Forensic Testimony About Rape Trauma Syndrome

Should forensic testimony about “rape trauma syndrome” be excluded in civil suits where a rape victim is seeking damages for psychological harm? Based on an opinion by the Washington Court of Appeals in 2010, it appears the answer is this: It depends on the purpose of the testimony.

The opinion was issued in the case of Carlton v. Vancouver Care. In this case, it was undisputed that a woman suffering from severe dementia had been raped by an attendant while residing in a “memory care” facility operated by the defendant Vancouver Care, LLC. She died 13 months later. Her estate then sued the care facility for damages. The central issue was whether and to what extent Ms. Carlton had suffered psychological harm as a result of the rape.

Ms. Carlton had not been in a position to be interviewed or tested after the rape to assess her damages. She “had limited language skills, could not carry on a conversation, and could make only one or two word responses to questions.” The court noted that she “knew her name but was unaware of place or time.”

The estate retained two forensic experts to describe the probable effects of a rape on the victim, and to show that the available data (e.g., Ms. Carlton’s elevated vital signs) reflected emotional impacts of the rape. Both experts concluded she had been traumatized. One expert, Dr. Ann Burgess, supported her conclusion by citing the “rape trauma syndrome,”  as well as the concept of “implicit memory.”

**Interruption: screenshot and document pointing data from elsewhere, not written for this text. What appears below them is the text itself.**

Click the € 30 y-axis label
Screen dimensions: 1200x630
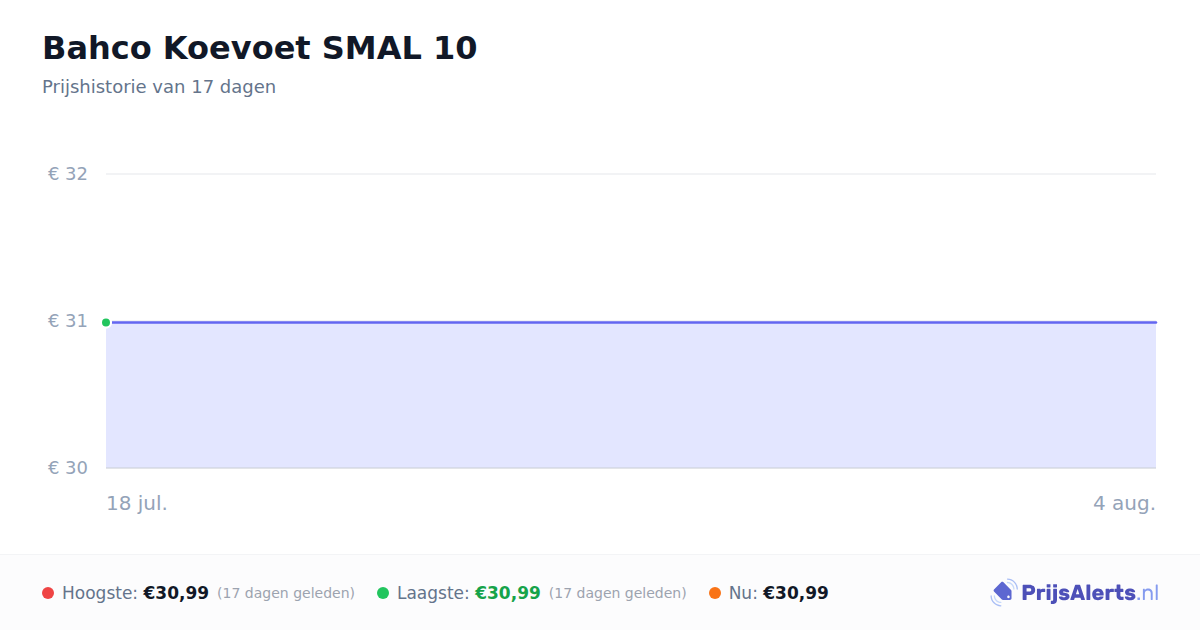[x=68, y=468]
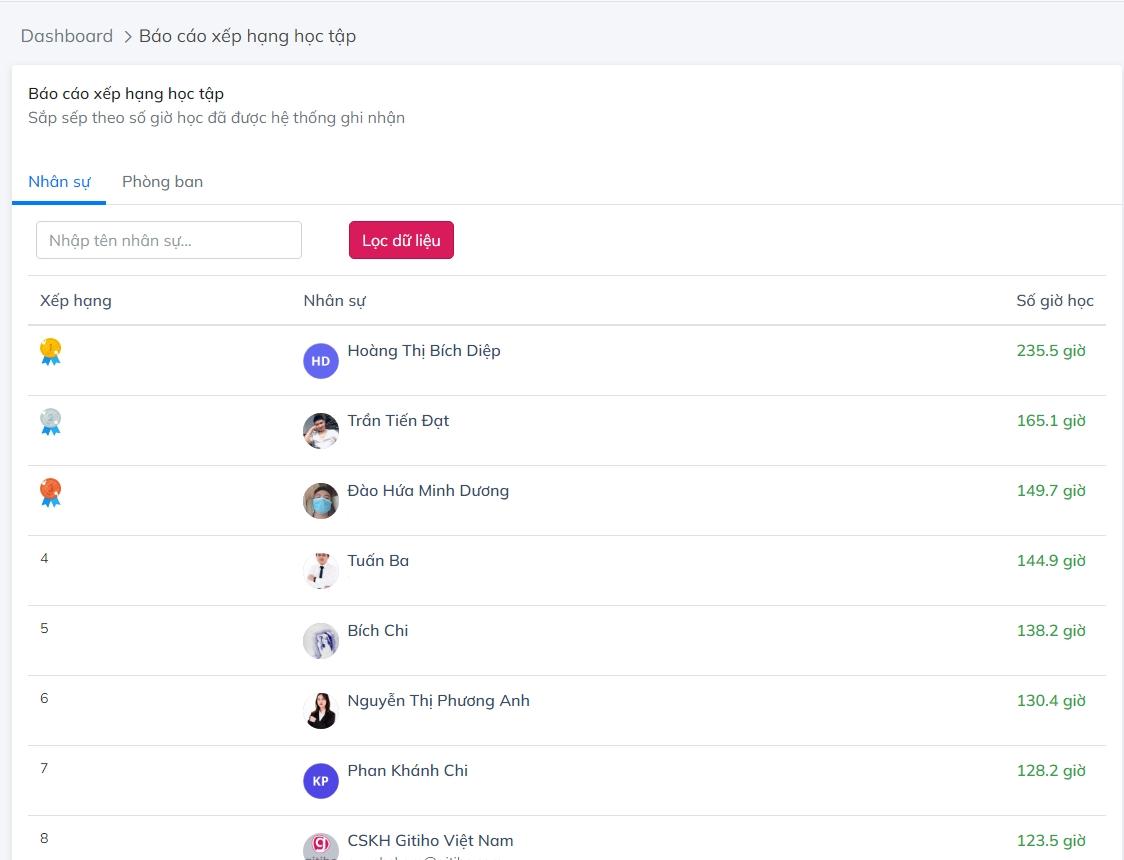This screenshot has width=1124, height=860.
Task: Click Tuấn Ba's avatar image
Action: pos(321,571)
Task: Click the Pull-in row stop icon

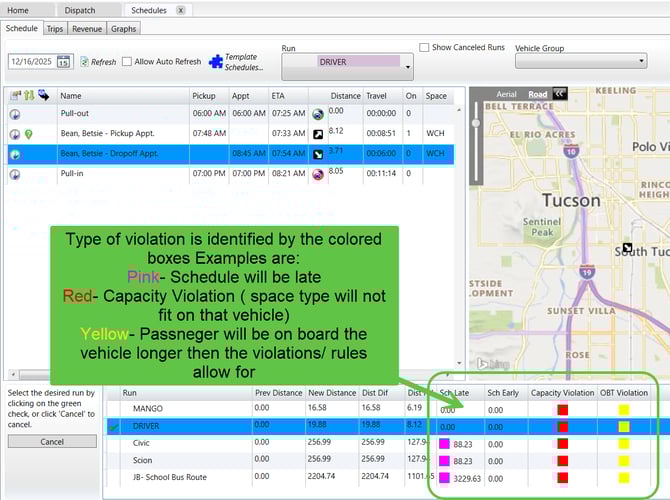Action: 318,174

The defendant Vancouver Care argued that neither “rape trauma syndrome” nor the concept of “implicit memory” met the Frye standard. The defendant also pointed out that the Washington Supreme Court (in State v. Black, 1987) had previously ruled that testimony about “rape trauma syndrome” was inadmissible.

The trial judge agreed with Vancouver Care, and ruled that testimony about rape trauma syndrome and “implicit memory” would not be allowed at the trial.

The Court of Appeals reversed the trial judge, pointing out that the Washington Supreme Court had not rejected the “rape trauma syndrome” per se. Rather, the Court in State v. Black had ruled only that “rape trauma syndrome” had not been established as a “scientifically reliable means of proving a rape occurred.” Therefore, testimony about “rape trauma syndrome” was not permitted when the defendant denies having committed a rape.

As noted by the Court of Appeals, the defendant in the case at hand did not deny that Ms. Carlton had been raped. Hence, the purpose of testimony about “rape trauma syndrome” was not to prove she had been raped, but instead was “to help explain the trauma process and the manner in which a victim reacts to rape.” The court also noted that the concept of “implicit memory” (along with the related concept of “conditioned fear response”) was generally accepted, thus leaving only one question, namely, whether testimony about these subjects would assist the jury as per Evidence Rule 702. Considering the facts of this case, the court found that such testimony would be of assistance, and should be allowed.

The Court of Appeals noted that appellate courts in several other states have reached the same conclusion that it did; i.e., “rape trauma syndrome” testimony will be of assistance to the jury and should be admitted, provided it is offered only to explain the rape victim’s reaction to the assault, and not to prove that rape occurred.